The Princess of Wales is in hot water for some remarks she made while visiting the Open Door charity in Birkenhead, which helps teenagers with their mental health problems through arts and dance. She is reported to have said: ‘Talking therapies don’t work for some people, they’re not for everybody. It’s so important to have a range of therapies.’ Her remarks have naturally been interpreted as being a veiled swipe at her estranged brother-in-law and his use of psychotherapists. I’m not sure whether it is more po-faced to do that or take her at face value, but she does have an interesting point if she’s not thinking about her privacy-loving family author.
As with all areas of mental illness treatment, talking therapies still don’t have enough research behind them to indicate which ones work best. They don’t also get enough funding for patients to access them. The most popular ones are part of the NHS Improving Access to Psychological Therapies programme, which is aimed at anxiety and depression. The NHS isn’t meeting its targets on IAPT, with a shortfall of 474,790 people from the 2020–21 target of 1.6 million. But those therapies, such as cognitive behavioural therapy, only work for certain conditions. It is much more difficult for anyone with conditions such as bipolar disorder to get the therapy they need, and for the length of time they need it.

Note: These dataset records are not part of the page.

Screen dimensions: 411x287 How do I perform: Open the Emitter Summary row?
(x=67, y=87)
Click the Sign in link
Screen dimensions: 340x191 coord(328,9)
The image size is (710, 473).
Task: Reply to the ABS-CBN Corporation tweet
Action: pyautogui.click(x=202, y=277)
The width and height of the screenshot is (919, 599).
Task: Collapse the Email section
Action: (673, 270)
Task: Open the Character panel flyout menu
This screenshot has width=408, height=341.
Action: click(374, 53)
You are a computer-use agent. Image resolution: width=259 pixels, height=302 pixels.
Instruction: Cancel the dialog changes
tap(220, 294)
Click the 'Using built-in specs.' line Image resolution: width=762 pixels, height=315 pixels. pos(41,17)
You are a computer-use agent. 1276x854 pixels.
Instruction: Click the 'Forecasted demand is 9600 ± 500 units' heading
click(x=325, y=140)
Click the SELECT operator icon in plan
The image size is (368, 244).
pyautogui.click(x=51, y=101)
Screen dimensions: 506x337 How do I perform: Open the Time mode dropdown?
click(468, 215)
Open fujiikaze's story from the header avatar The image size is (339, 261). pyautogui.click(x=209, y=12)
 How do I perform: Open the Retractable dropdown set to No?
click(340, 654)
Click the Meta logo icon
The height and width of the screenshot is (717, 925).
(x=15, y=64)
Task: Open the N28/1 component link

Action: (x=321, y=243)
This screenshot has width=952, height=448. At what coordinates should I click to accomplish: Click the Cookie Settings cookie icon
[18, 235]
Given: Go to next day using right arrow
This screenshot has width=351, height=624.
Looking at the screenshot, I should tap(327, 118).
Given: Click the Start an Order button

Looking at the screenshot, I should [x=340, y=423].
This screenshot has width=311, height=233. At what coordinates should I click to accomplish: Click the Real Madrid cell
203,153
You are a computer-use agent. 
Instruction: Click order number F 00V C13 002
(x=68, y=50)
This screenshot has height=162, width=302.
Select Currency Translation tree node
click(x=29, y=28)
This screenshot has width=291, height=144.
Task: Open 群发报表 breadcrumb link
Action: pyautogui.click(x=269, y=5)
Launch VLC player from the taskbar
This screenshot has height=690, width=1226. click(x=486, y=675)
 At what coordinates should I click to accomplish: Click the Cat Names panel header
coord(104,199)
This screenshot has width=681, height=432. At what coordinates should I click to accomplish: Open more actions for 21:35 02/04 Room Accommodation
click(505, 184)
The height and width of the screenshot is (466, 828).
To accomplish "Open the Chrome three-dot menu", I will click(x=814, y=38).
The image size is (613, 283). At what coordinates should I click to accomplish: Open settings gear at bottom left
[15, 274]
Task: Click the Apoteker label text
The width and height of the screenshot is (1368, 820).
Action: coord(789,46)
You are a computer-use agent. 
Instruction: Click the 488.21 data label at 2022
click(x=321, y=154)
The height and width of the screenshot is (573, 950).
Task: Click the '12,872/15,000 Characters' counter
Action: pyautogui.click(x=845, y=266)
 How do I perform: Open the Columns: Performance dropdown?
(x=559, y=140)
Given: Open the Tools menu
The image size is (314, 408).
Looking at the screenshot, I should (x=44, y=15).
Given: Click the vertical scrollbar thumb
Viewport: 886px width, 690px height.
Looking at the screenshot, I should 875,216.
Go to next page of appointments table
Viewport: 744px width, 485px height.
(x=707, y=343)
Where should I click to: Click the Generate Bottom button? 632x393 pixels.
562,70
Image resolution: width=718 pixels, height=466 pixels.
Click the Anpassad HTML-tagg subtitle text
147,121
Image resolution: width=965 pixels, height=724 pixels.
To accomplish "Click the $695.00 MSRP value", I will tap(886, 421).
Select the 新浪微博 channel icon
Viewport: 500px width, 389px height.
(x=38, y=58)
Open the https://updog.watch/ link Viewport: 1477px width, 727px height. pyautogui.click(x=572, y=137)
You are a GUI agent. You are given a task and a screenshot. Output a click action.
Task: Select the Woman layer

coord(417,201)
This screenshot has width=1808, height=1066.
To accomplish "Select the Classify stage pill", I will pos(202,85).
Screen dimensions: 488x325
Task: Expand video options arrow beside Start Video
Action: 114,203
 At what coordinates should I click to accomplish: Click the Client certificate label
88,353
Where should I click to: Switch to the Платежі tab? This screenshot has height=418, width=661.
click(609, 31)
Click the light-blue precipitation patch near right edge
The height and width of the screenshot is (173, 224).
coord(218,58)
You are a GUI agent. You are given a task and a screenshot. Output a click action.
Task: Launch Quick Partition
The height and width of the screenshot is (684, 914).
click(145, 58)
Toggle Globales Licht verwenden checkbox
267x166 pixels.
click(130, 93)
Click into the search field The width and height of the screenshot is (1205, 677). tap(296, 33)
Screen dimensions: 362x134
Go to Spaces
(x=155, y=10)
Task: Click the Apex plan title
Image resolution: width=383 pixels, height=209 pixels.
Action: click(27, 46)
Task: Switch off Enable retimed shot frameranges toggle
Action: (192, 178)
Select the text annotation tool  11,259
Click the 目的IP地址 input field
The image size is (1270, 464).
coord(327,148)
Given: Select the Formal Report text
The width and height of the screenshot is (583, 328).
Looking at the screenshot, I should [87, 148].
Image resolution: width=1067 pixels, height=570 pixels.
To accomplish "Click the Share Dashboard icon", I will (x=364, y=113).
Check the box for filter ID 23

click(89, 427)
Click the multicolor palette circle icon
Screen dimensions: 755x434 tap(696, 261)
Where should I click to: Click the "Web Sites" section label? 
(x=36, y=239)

Then, there is the fact that the world of therapy is a nightmare to navigate, even when someone is in a good mental state. There is no statutory regulator of counselling in the UK, and instead there are a number of organisations to which therapists can be accredited – though of course that’s not a sign of quality. Therapy is intensely personal and even ‘good’ practitioners can find certain patients struggle to form a bond with them, and therefore don’t open up. In some cases, it might just be because the therapist and client don’t get on. In others, it’s because talking is really difficult for a person with a buried childhood trauma that might be manifesting itself in addiction, for instance. Some therapies, used on the wrong patient, can be deeply inappropriate and make dealing with their trauma much harder.
The ‘talking therapies don’t work for some people’ line came when the Princess asked one of the boys helped by the charity if the music workshop he was attending had ‘helped with your personal lives’. His response was: ‘Producing music and letting out what you’re feeling is better than saying it in a clinical atmosphere. I can put it into words. That was tough to explain.’
The problem at the moment is that clinicians don’t always know which therapy, talking or otherwise, might work best for each patient. There are protocols within the NHS for this and for antidepressants, but they are quite clunky. Some researchers are developing a model called the Personalised Advantage Index which will list the likely impact of treatment options for each patient using the data that already exists. That will allow a doctor to decide whether talking therapy is going to work for someone, and then what sort of talking therapy might be best.